Gaston QUIBEL : âgé de 29 ans, il est Maréchal des Logis et habite 112 rue du Docteur Apvrille à Sotteville-lès-Rouen. Devenu orphelin de père en 1918, il est adopté par la Nation en janvier 1920.
Son acte de décès indique qu’il est mort vers 16 heures le 26 août 1944.
Il est reconnu membre des FFI, rattaché à la famille des « Déportés et Internés de la Résistance », avec le statut d’Interné Résistant. Il a reçu la médaille de l’Ordre de la Libération à titre posthume, décret du 03/06/1960 publié au JORF le 10/06/1960.
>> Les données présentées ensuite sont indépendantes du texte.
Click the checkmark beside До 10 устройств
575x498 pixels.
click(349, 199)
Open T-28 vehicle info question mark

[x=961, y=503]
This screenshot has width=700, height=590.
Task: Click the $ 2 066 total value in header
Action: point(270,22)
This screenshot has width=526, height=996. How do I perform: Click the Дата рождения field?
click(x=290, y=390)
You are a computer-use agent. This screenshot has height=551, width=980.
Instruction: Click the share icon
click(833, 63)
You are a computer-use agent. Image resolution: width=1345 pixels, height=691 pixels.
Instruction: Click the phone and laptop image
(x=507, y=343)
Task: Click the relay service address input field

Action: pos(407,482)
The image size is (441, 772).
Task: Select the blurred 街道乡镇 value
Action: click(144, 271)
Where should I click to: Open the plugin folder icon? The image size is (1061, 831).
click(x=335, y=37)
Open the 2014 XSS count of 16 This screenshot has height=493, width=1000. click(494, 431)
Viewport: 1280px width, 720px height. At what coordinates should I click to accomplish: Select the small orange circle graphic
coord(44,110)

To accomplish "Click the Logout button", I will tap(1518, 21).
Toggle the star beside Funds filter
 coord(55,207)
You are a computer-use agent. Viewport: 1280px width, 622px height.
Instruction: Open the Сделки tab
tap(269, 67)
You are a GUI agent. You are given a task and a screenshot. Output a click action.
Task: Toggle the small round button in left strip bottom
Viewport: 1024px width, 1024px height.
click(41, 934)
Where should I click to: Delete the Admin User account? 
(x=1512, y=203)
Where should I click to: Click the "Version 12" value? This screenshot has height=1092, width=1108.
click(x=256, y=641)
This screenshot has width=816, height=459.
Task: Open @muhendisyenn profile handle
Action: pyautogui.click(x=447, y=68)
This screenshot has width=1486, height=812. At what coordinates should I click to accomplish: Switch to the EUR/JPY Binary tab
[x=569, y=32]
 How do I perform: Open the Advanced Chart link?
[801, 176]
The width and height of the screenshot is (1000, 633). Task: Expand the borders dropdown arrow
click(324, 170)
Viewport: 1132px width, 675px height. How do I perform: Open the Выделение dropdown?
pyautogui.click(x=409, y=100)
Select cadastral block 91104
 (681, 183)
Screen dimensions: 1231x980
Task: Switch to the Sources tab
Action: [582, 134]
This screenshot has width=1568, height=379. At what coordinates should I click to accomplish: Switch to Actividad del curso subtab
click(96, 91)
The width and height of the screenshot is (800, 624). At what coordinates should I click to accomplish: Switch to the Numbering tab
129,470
Il possède deux dossiers au SHD ; l’un à Vincennes, cote GR 16 P 495501 ; le second à Caen, cote AC 21 P 649727.
Quelques mots sur les victimes civiles de la Forêt du Rouvray :
Le journal de Rouen en fournit une liste sous le titre « Saint-Etienne-du-Rouvray, Les Allemands ont assassiné seize personnes au cours de leur retraite » article paru après le 31 août 1944. La liste mélange les noms des FFI tués au combat, et ceux de victimes civiles ; elle comporte une erreur et un oubli : une erreur, car elle annonce 16 victimes, mais elle en énumère 17. Un oubli : elle ne cite pas le décès de Pierre Fiant, pourtant tué en même temps et au même endroit que ses 6 camarades FTP.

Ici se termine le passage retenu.